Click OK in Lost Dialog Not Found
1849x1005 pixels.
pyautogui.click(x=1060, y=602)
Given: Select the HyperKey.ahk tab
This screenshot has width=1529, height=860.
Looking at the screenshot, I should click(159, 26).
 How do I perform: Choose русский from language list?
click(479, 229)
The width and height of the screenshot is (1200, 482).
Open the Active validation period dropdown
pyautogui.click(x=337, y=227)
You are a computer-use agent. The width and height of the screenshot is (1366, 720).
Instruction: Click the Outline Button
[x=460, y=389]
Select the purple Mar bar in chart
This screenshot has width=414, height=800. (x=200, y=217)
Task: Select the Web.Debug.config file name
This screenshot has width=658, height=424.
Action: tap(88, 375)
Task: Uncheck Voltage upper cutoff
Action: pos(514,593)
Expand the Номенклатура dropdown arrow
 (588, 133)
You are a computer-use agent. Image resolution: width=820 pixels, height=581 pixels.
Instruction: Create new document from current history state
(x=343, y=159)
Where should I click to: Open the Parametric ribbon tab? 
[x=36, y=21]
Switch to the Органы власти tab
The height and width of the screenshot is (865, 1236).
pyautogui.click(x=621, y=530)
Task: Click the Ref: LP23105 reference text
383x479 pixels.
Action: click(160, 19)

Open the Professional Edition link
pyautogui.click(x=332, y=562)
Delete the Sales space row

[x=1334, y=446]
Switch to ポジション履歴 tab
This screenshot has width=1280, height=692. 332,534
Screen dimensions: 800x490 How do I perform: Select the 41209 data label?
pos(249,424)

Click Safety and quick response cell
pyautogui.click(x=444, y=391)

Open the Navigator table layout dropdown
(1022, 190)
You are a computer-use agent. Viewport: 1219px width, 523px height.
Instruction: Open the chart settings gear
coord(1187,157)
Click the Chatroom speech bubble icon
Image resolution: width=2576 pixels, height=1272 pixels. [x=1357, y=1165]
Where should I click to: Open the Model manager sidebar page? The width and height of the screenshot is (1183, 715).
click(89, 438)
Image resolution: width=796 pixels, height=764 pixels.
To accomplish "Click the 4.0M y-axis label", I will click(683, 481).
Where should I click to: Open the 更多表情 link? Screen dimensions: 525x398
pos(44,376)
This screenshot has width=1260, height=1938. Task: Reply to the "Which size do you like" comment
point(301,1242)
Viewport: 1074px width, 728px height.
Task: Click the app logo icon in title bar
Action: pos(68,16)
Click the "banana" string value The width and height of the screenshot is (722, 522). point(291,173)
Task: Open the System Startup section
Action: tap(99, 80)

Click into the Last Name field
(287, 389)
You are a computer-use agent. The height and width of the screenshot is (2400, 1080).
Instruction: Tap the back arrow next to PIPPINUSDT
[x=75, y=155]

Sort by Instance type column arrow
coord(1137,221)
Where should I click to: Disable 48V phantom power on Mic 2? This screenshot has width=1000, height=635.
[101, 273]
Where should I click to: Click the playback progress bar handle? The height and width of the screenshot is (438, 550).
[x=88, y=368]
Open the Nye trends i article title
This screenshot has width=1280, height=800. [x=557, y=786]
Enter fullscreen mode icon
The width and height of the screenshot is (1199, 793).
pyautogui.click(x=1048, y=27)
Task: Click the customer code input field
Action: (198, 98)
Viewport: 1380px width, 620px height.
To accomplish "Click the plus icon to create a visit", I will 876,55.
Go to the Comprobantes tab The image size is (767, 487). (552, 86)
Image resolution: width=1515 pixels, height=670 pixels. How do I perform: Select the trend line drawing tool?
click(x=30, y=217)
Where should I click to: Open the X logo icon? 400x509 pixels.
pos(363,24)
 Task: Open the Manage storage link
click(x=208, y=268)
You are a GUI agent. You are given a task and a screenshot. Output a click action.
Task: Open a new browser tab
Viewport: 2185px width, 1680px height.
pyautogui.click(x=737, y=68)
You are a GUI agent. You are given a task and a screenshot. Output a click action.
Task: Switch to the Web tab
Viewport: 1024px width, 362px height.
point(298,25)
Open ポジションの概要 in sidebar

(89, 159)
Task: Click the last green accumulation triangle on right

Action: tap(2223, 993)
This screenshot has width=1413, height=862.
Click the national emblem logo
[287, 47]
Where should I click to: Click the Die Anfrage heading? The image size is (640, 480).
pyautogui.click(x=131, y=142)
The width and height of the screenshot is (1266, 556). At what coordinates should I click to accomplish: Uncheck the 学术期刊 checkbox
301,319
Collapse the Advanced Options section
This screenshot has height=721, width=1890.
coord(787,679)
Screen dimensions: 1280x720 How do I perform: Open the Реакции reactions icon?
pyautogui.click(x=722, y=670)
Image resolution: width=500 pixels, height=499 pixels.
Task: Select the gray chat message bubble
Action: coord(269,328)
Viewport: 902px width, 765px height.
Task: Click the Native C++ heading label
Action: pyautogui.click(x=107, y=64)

^^^^^^^^

__Task brief__
Nothing but the lines above from the one containing "(722, 522). point(291,173)" through the one containing "You are a computer-use agent. The height" should appear in the answer, each repeated exactly.

__Result below__
Click the "banana" string value The width and height of the screenshot is (722, 522). point(291,173)
Task: Open the System Startup section
Action: tap(99, 80)

Click into the Last Name field
(287, 389)
You are a computer-use agent. The height and width of the screenshot is (2400, 1080).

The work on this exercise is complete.